▸ **Written task 1**
Answer these questions using the passage on Florida's notary law changes:
(a) How long is the training course a notary must complete to qualify as a remote notary?
(b) What amount of errors and omissions insurance coverage must a remote notary obtain?
(c) Changes to which Florida Statutes section require revisions to the form of the notary block?
▸ **Written task 2**
Quote the records from their start through the line containing "Looking at the screenshot, I should 456,89.", including both ends, and leave the pictures out.

▸ **Passage shown**

Effective January 1, Florida's notary laws are changing. In general terms, remote notarization will now be permitted, meaning that if certain criteria are met and the statutory protections are in place, the notary will no longer have to physically (in person) witness the person sign the instrument requiring notarization, but rather notarization can be accomplished through a video feed and recording.

To qualify as a remote notary, a notary must complete a two-hour training course, post a $25,000 bond, and obtain $25,000 of errors and omissions insurance coverage. Additionally, there are multiple technology requirements for notarizing an instrument via remote connection.

In addition to the creation of the remote notarization requirements, changes to Florida Statutes Section 117.05 require revisions to the form of the notary block to be contained on instruments and affidavits, and this change in the form is mandatory (on all forms, not just forms that are electronically notarized). The relevant portion of the statutory acknowledgment of a principal in their individual capacity should read as follows (the yellow-highlighted section is the new required language):

The foregoing instrument was acknowledged before me, by means of ☐ physical presence or ☐ online notarization, this ____ day of _______, __(year), by __________ .......

Similarly, for an instrument requiring an oath or affirmation, the relevant portion of the statutory certificate should read as follows (the yellow-highlighted section is the new required language):

Sworn to (or affirmed) and subscribed before me, by means of ☐ physical presence or ☐ online notarization, this ____ day of _______, __(year), by __________ ......

▸ **Dataset extract**

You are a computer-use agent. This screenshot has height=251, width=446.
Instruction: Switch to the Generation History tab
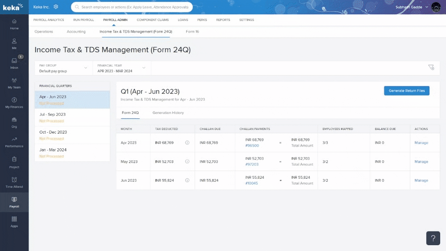click(168, 113)
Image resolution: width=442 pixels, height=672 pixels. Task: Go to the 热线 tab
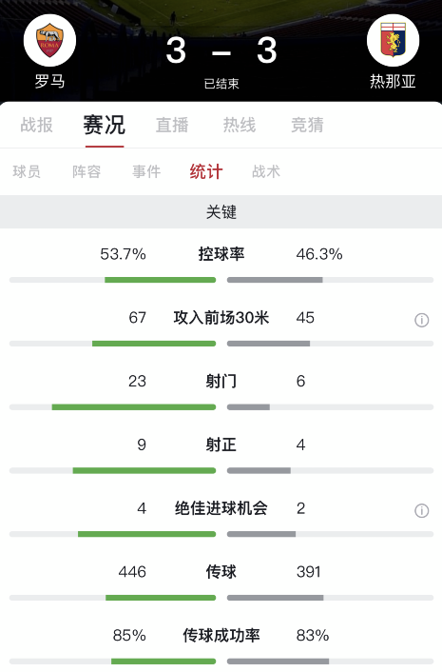pyautogui.click(x=240, y=125)
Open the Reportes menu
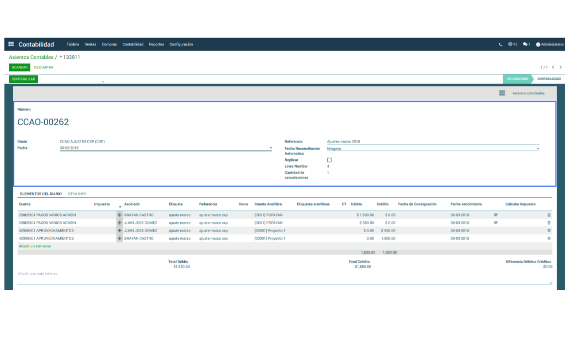Screen dimensions: 567x354 [x=156, y=44]
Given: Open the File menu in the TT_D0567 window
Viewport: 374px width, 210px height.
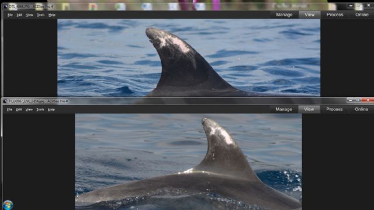Looking at the screenshot, I should pyautogui.click(x=9, y=110).
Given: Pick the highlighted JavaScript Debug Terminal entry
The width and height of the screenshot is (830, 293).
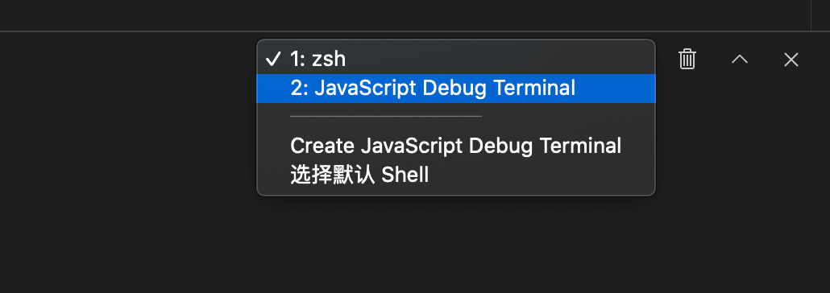Looking at the screenshot, I should 456,89.
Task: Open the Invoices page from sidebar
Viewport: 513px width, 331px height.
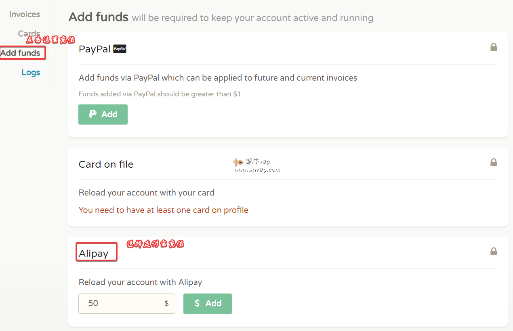Action: click(25, 15)

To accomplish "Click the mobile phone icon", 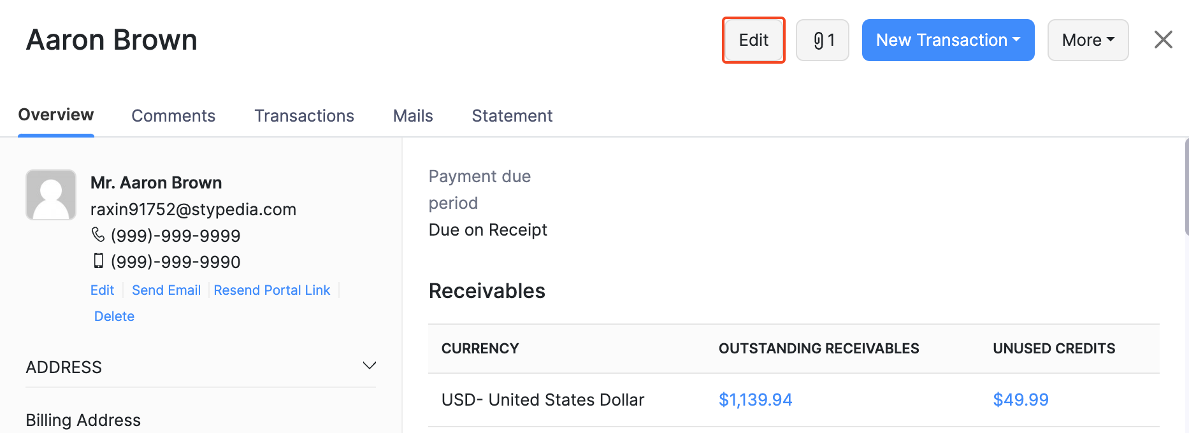I will pos(99,261).
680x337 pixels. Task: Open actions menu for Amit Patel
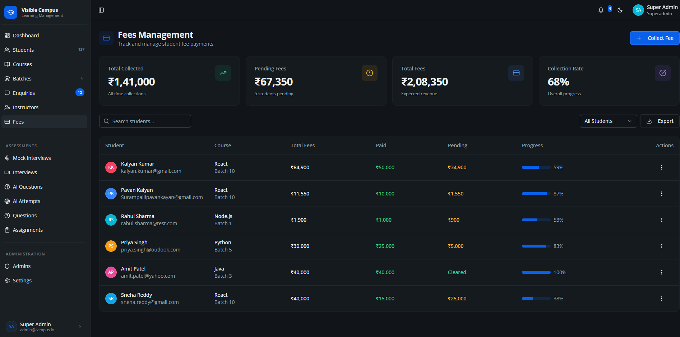click(x=661, y=272)
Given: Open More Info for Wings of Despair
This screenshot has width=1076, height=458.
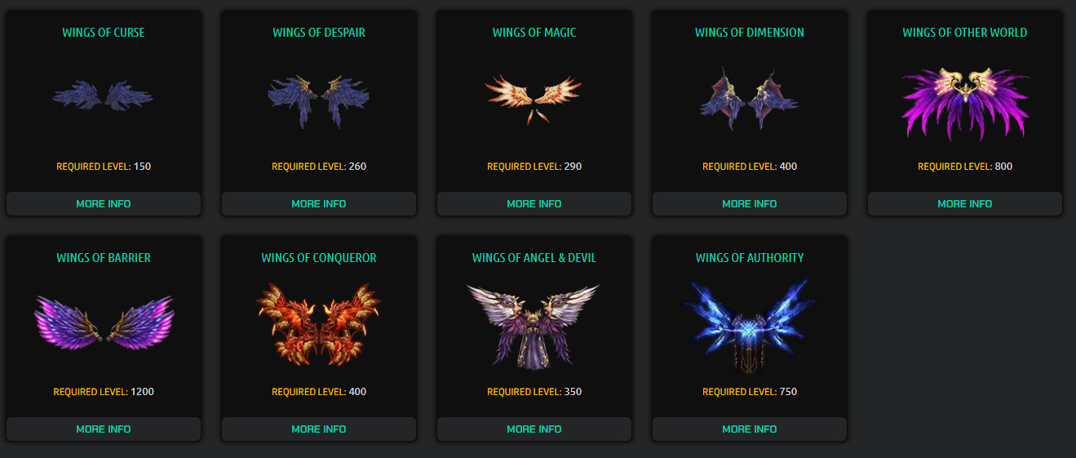Looking at the screenshot, I should coord(319,203).
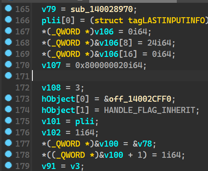Select function name sub_140028970

102,9
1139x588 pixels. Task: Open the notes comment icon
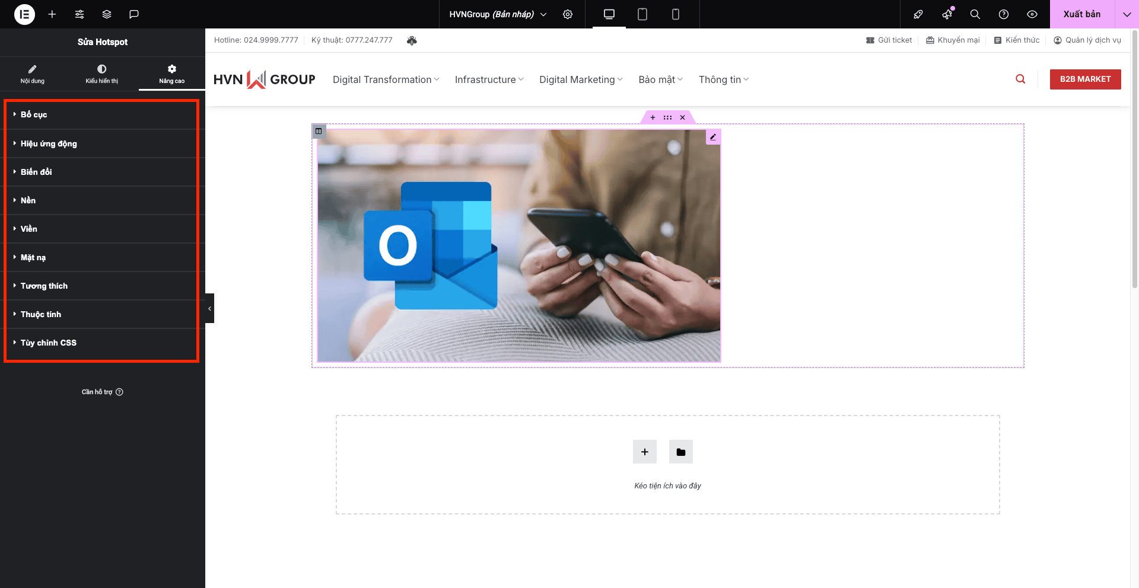coord(134,14)
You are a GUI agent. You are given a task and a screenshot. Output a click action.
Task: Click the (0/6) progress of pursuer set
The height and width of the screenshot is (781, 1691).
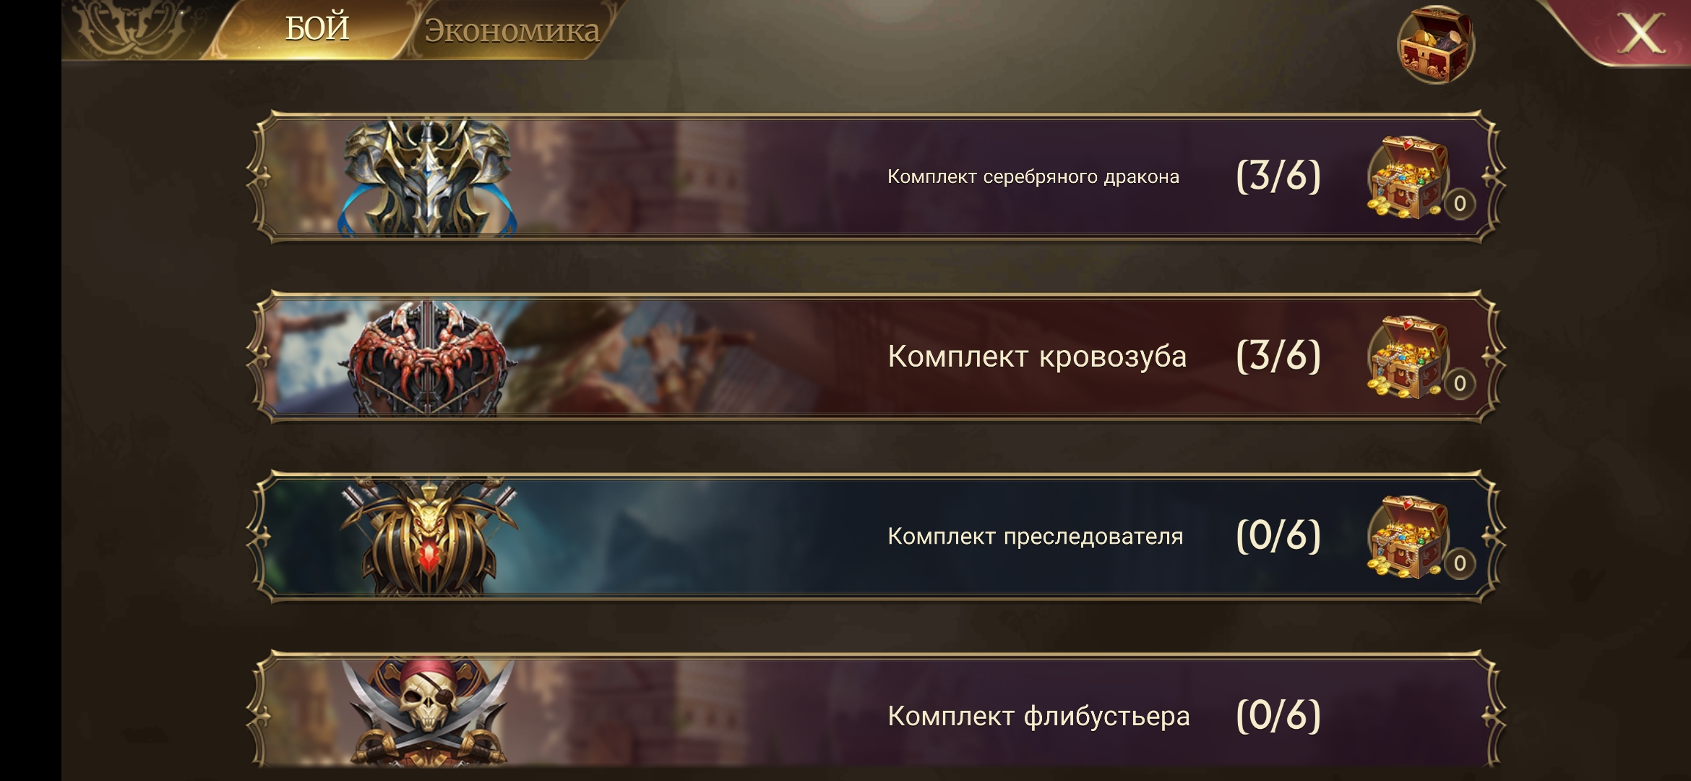tap(1278, 536)
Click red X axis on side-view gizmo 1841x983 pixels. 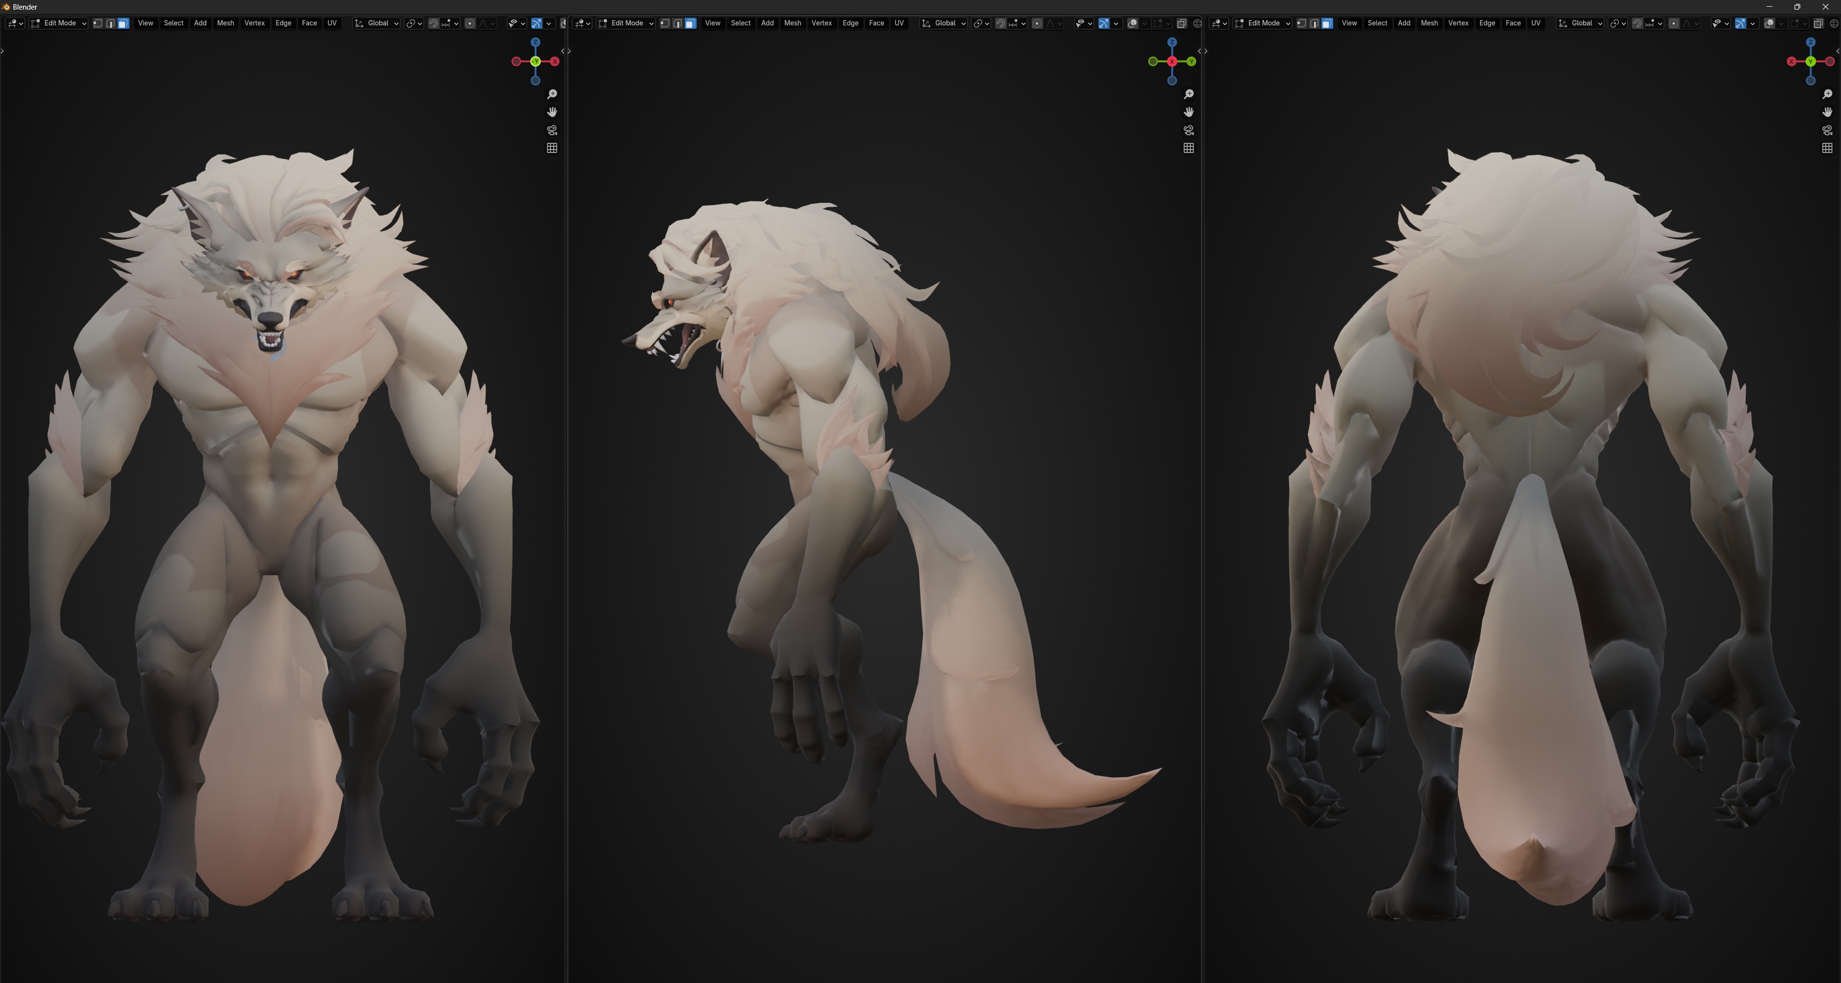(1172, 61)
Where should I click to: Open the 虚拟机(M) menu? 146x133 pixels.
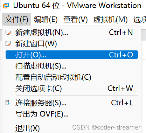click(110, 19)
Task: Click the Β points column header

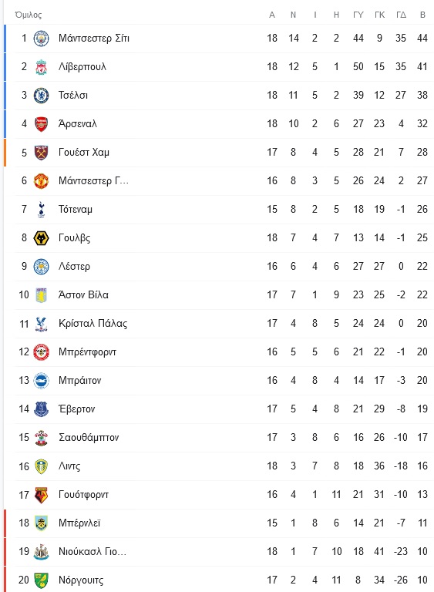Action: click(x=422, y=15)
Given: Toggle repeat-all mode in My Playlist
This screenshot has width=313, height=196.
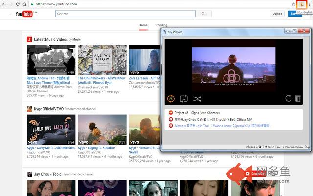Looking at the screenshot, I should point(171,98).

▸ **Expected output 1**
(a) Two hours.
(b) $25,000.
(c) Section 117.05.

▸ **Expected output 2**
You are a computer-use agent. This screenshot has height=251, width=446.
Instruction: Switch to the Generation History tab
click(168, 113)
Image resolution: width=442 pixels, height=672 pixels. Task: Go to the 热线 tab
pyautogui.click(x=240, y=125)
Open the Reportes menu
Screen dimensions: 567x354 [x=156, y=44]
Given: Open the File menu in the TT_D0567 window
Viewport: 374px width, 210px height.
Looking at the screenshot, I should pyautogui.click(x=9, y=110).
Given: Pick the highlighted JavaScript Debug Terminal entry
The width and height of the screenshot is (830, 293).
Looking at the screenshot, I should 456,89.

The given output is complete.